Invest in AI or ‘Fall Behind’
Fitzpatrick and Rosenberg noted that the cost of LLMs continues to drop, and many enterprises are setting aside tens of millions of dollars per year for dedicated AI budgets. “Over the last couple of years, these budgets have kind of appeared out of thin air, which reflects a belief that if you’re a public company, you need to invest in AI or you’ll fall behind,” Fitzpatrick said.

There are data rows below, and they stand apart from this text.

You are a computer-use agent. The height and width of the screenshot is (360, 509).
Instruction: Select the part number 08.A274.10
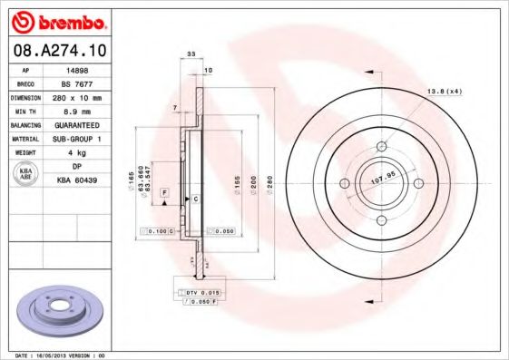coord(55,52)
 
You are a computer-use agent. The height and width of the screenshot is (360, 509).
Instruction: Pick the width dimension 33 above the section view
coord(191,55)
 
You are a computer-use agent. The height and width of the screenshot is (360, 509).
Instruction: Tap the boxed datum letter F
coord(165,193)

Rosenberg stressed that cloud business systems, such as cloud ERP, can offer organizations an opportunity to invest in AI without incurring large capital costs. “With the rise of the cloud, you don’t have to buy all this hardware anymore,” he said. “You can free up tens to hundreds of millions of dollars of maintenance. At some point, you start to say, ‘Why would I want to run this myself?’ If you want to be in the game, you need to move to a system that allows you to do that, which is going to be in the cloud.”
The Role of Human Workers
Both Fitzpatrick and Rosenberg stressed that they largely see AI tools as augmenting human employees rather than replacing them. “The magic is, if you’re just a user, you have these advantages now, and that really goes a long way,” Rosenberg said. “Now we have a service that can help people progress with what they’re doing.”
“I think humans are more important than ever,” Fitzpatrick said. “Our whole company’s belief is that humans in the loop are actually the way you benefit from AI. We’re hiring more and more people.…Our view is that [with AI] you will be able to get a lot more velocity from hiring great people.”
While AI tools are obliterating one coding benchmark after another, Fitzpatrick added, they still struggle with independent software development. “Without humans, it’s actually pretty hard to build anything,” he said. “You need great engineers to accelerate with AI. You can’t just rely on the technology on its own.”